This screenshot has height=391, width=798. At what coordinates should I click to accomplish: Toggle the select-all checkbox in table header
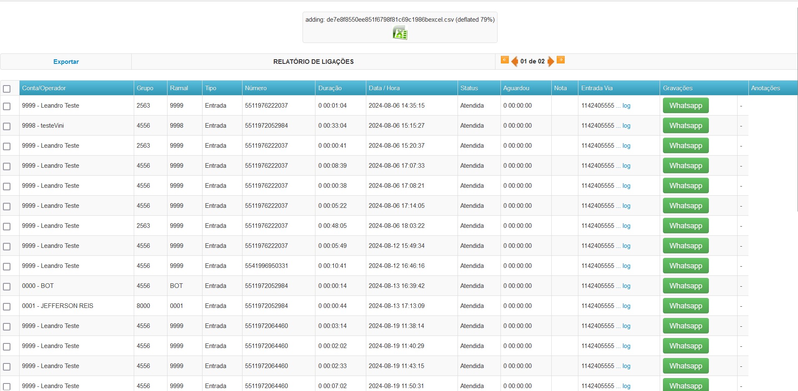(x=7, y=88)
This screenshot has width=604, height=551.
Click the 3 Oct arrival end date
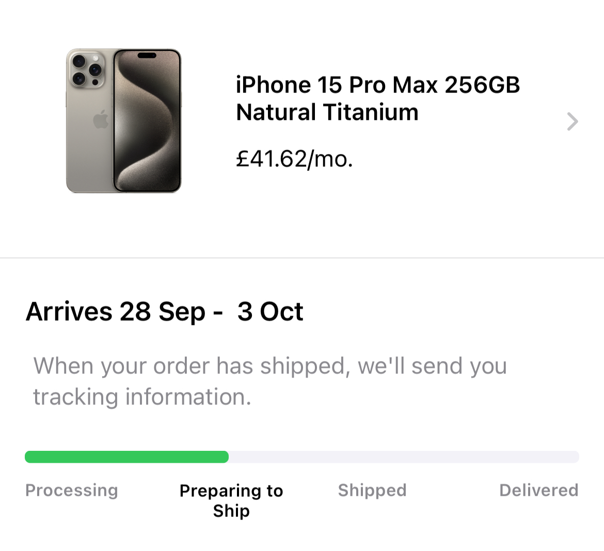click(270, 312)
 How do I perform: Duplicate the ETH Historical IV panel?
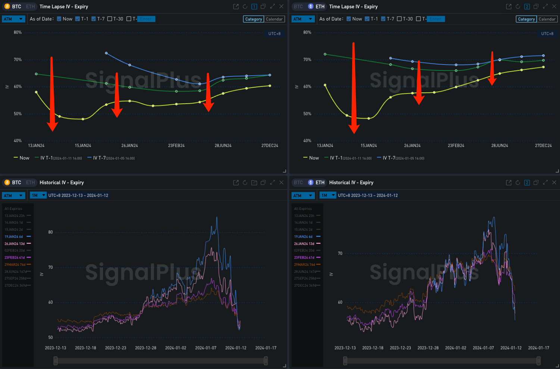pyautogui.click(x=536, y=183)
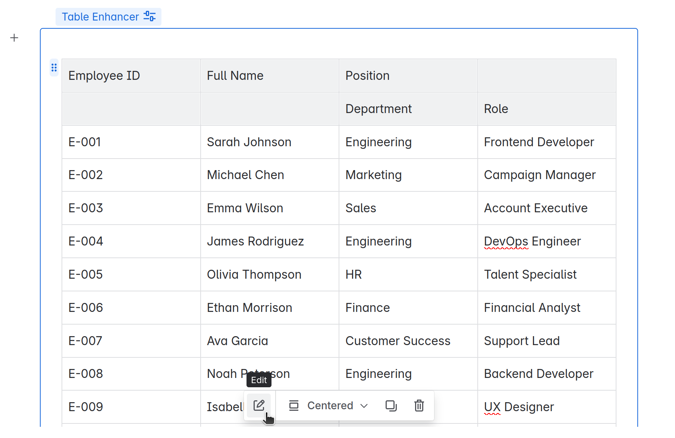Click the copy macro icon in toolbar
The width and height of the screenshot is (675, 438).
click(391, 406)
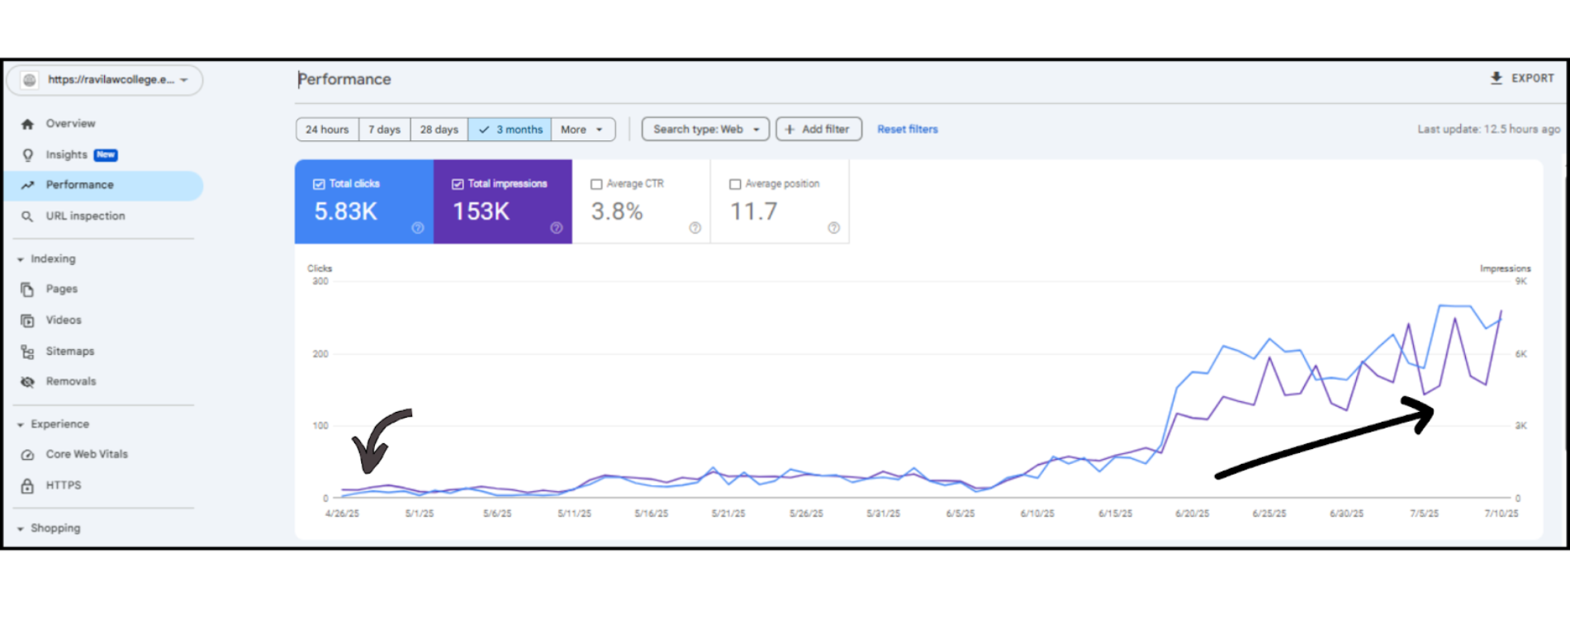Open the Removals icon
Viewport: 1570px width, 629px height.
pyautogui.click(x=27, y=382)
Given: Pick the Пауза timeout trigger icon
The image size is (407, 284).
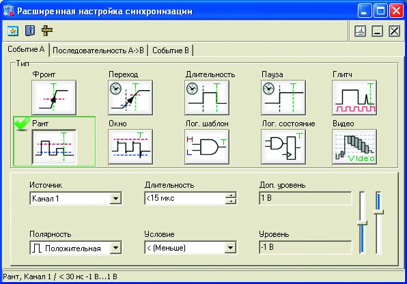Looking at the screenshot, I should 283,98.
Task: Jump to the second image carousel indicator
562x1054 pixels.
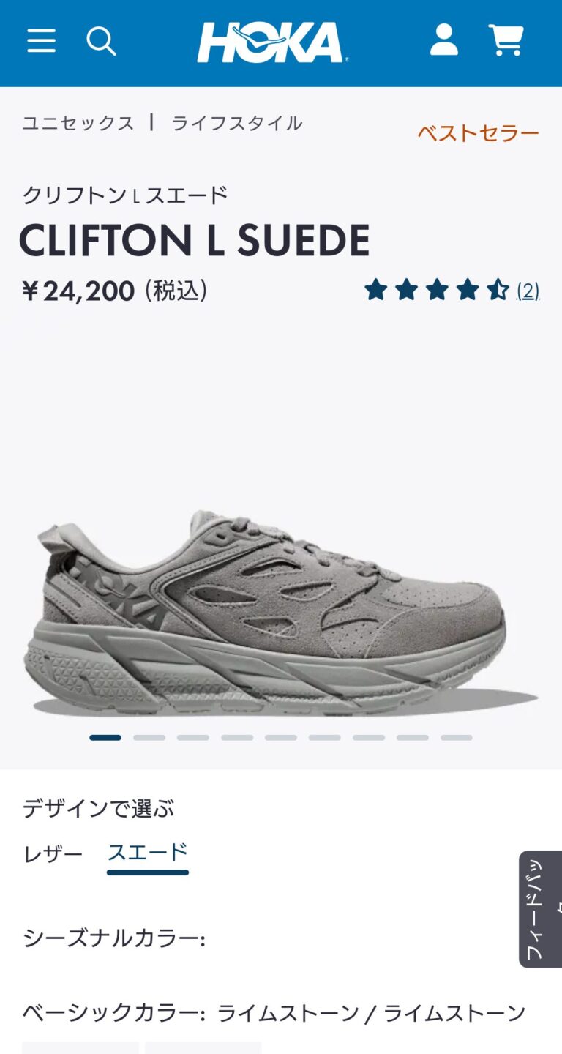Action: tap(149, 738)
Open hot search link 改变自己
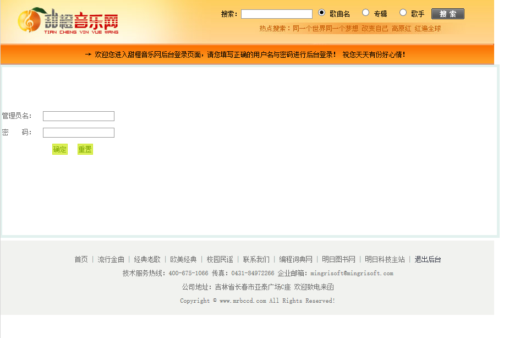520x338 pixels. click(375, 29)
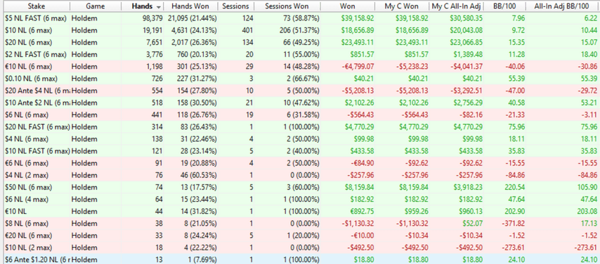Image resolution: width=600 pixels, height=264 pixels.
Task: Sort by Sessions Won column header
Action: click(x=287, y=6)
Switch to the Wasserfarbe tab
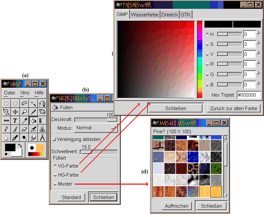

▬▬▬▬▬▬

[Task statement] Retype, without any picture, exactly the lines from the one with "Open hot search link 改变自己" through the end of the entries, inclusive.

[Solution]
Open hot search link 改变自己
520x338 pixels. click(375, 29)
Image resolution: width=600 pixels, height=264 pixels.
Task: Sort by Sessions Won column header
Action: click(x=287, y=6)
Switch to the Wasserfarbe tab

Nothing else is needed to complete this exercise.